EXERCISE PROMPT: Copy every line of the records below where the word "will" occurs.

DATA FOR ANALYSIS:
+++

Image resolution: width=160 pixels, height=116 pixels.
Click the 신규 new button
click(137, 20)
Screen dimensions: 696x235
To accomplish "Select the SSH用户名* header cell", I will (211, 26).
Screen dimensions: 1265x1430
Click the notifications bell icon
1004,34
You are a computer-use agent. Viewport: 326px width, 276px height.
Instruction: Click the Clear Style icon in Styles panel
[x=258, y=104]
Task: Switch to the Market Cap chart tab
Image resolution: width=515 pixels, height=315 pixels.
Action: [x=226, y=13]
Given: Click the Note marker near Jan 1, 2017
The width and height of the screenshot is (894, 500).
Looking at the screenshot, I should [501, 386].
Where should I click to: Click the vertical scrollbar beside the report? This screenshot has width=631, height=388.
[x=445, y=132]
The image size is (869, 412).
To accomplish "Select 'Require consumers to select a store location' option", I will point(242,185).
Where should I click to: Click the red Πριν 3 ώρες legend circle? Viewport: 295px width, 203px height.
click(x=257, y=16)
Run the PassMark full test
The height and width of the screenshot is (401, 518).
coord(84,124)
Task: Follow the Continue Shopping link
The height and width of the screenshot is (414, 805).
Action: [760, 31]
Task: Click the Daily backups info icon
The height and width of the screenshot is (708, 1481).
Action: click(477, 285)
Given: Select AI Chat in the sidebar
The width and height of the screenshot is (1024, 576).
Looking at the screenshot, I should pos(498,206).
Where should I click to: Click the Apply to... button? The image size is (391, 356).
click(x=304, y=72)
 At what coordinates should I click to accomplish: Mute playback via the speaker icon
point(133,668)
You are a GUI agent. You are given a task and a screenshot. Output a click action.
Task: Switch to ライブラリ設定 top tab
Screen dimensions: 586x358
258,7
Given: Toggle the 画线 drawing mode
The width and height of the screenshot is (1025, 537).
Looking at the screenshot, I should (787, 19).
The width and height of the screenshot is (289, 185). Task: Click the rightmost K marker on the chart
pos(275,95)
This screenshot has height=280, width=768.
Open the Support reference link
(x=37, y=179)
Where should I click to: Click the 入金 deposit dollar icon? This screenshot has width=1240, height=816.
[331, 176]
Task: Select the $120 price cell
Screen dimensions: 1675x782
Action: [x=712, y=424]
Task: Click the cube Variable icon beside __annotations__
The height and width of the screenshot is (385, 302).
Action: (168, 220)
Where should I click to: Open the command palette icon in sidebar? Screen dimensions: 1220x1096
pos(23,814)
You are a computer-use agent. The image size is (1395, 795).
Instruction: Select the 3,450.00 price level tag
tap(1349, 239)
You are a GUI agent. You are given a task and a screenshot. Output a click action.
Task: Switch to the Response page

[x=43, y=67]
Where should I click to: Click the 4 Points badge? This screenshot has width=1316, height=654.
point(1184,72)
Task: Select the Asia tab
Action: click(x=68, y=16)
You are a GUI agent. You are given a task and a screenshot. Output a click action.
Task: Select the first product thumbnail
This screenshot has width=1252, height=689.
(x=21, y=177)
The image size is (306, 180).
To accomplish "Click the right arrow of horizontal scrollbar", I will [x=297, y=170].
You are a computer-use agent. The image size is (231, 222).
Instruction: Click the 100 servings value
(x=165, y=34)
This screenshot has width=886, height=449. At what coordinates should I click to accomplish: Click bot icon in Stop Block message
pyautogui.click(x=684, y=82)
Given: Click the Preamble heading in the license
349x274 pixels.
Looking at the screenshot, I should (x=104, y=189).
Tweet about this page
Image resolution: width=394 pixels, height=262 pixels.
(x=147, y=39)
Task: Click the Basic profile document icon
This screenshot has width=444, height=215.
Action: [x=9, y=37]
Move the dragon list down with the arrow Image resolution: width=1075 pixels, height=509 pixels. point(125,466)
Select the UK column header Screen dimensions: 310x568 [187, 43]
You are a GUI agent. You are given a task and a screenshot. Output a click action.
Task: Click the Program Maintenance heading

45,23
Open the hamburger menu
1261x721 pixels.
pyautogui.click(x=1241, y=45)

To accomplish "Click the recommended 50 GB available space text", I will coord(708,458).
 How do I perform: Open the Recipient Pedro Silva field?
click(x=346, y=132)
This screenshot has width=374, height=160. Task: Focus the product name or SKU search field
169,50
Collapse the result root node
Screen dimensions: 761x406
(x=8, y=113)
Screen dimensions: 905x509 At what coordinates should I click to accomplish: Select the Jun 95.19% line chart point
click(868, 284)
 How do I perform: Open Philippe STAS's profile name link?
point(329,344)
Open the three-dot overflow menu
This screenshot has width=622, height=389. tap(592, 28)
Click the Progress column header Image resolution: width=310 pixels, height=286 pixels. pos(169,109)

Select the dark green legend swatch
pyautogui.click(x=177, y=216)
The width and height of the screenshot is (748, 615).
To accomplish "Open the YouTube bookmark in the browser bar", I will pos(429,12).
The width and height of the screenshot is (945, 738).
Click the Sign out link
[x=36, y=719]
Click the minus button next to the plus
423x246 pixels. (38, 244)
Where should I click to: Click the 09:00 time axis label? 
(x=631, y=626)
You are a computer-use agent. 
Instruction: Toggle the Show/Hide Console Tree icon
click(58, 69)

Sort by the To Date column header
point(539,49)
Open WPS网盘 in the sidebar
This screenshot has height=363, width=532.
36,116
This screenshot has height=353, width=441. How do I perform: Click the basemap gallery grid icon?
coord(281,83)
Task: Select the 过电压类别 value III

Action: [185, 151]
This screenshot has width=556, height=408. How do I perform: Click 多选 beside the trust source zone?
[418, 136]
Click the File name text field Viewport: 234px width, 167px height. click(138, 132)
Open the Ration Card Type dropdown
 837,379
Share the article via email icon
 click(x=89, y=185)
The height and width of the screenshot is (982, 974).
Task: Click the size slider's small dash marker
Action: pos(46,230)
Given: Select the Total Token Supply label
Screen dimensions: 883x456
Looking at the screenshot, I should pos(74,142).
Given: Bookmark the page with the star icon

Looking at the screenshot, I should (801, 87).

+++

TASK RESPONSE:
To accomplish "Select the SSH用户名* header cell", I will (211, 26).
To accomplish "Select 'Require consumers to select a store location' option", I will point(242,185).
To accomplish "Click the right arrow of horizontal scrollbar", I will [x=297, y=170].
To accomplish "Click the recommended 50 GB available space text", I will coord(708,458).
To accomplish "Open the YouTube bookmark in the browser bar", I will pos(429,12).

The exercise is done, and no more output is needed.